Yi Kuang iPS細胞研究所(CiRA=サイラ)研究員、齊藤博英 同教授らの研究グループは、合成ペプチド(アミノ酸が複数つながったもの)を用いて未分化iPS細胞を効率的・選択的に除去する手法を開発しました。本技術を応用することで、iPS細胞を使った再生医療の安全性を高められると期待されます。
本研究成果は、2017年5月19日午前1時に米国の科学誌「Cell Chemical Biology」でオンライン公開されました。
研究者からのコメント
今後、本技術を応用することで、iPS細胞を簡便・選択的・効率的に除去して、目的とする細胞の純化が容易になることが期待されます。また、iPS細胞の再生医療への応用における安全性が高まることが期待されます。
本研究成果のポイント
- iPS細胞に対して毒性を有し、それ以外の細胞にはほとんど毒性をもたないペプチドD-3を新たに合成した。

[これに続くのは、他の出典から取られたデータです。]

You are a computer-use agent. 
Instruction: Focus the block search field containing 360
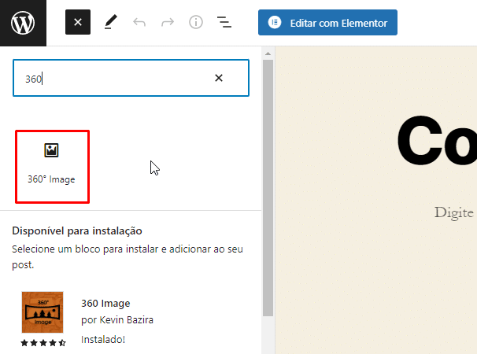110,79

- iPS細胞由来の心筋細胞と未分化iPS細胞を混ぜて培養したのち、D-3を用いて未分化iPS細胞を除去してから移植すると、移植した後の腫瘍の形成を防ぐことができた。
- 細胞表面のアルカリフォスファターゼ活性がペプチドD-3の細胞毒性に必要であった。
- ペプチドD-3は1時間から2時間という短時間の投与でiPS細胞を簡便、かつ選択的に除去できた。
概要
iPS細胞を特定の細胞に分化させて移植する際、未分化のままのiPS細胞が残っていると、移植後に腫瘍を形成する可能性があります。そこで、iPS細胞を再生医療に用いるにあたっては、分化させた細胞集団に混在するiPS細胞をいかに取り除くかが課題でした。

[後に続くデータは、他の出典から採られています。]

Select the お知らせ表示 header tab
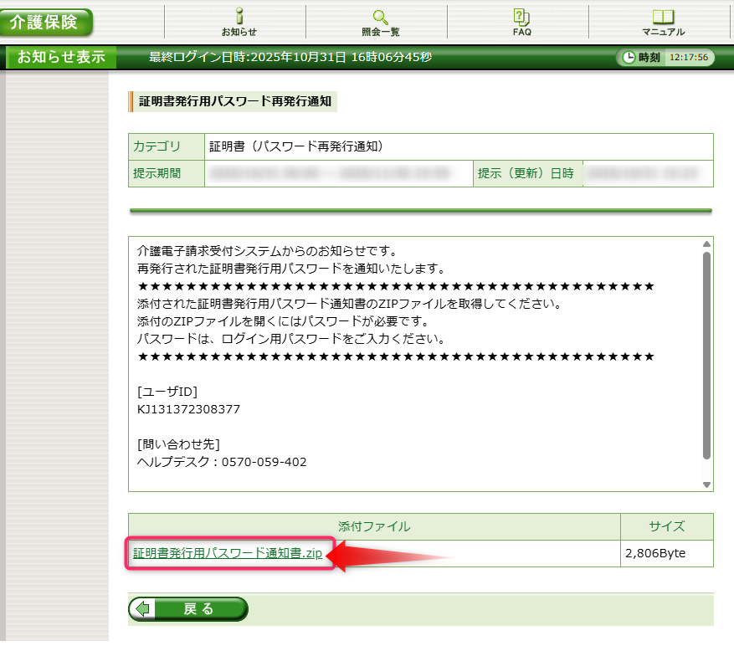Screen dimensions: 734x646 (x=60, y=58)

本研究グループは、iPS細胞の表面に多く発現している酵素であるALP(アルカリフォスファターゼ)と結合すると構造が変わり、細胞を破壊するペプチドD-3(D体のアミノ酸を含み、リン酸基をもつホスホDペプチドの一種)を合成しました。D-3を培地に添加することで、従来の手法よりも効率的にiPS細胞を除去できました。また、D-3を用いてiPS細胞由来の細胞集団からiPS細胞を除去すると、移植後に腫瘍が形成される確率を低減できることを確認しました。
図:D-3の作用によってiPS細胞が破壊されるしくみ
D-3はiPS細胞の表面に多く存在するALPに反応して細胞を破壊する。
詳しい研究内容について
書誌情報
【DOI】 https://doi.org/10.1016/j.chembiol.2017.04.010
Yi Kuang, Kenji Miki, Callum J.C. Parr, Karin Hayashi, Ikue Takei, Jie Li, Mio Iwasaki, Masato Nakagawa, Yoshinori Yoshida and Hirohide Saito (2017). Efficient, Selective Removal of Human Pluripotent Stem Cells via Ecto-Alkaline Phosphatase-Mediated Aggregation of Synthetic Peptides. Cell Chemical Biology, 24(6), 685-694.e4.
- 朝日新聞(5月19日 7面)、京都新聞(5月19日 23面)、産経新聞(5月19日 24面)、日刊工業新聞(5月19日 21面)、日本経済新聞(5月19日 38面)、毎日新聞(5月24日 25面)および読売新聞(5月19日 30面)に掲載されました。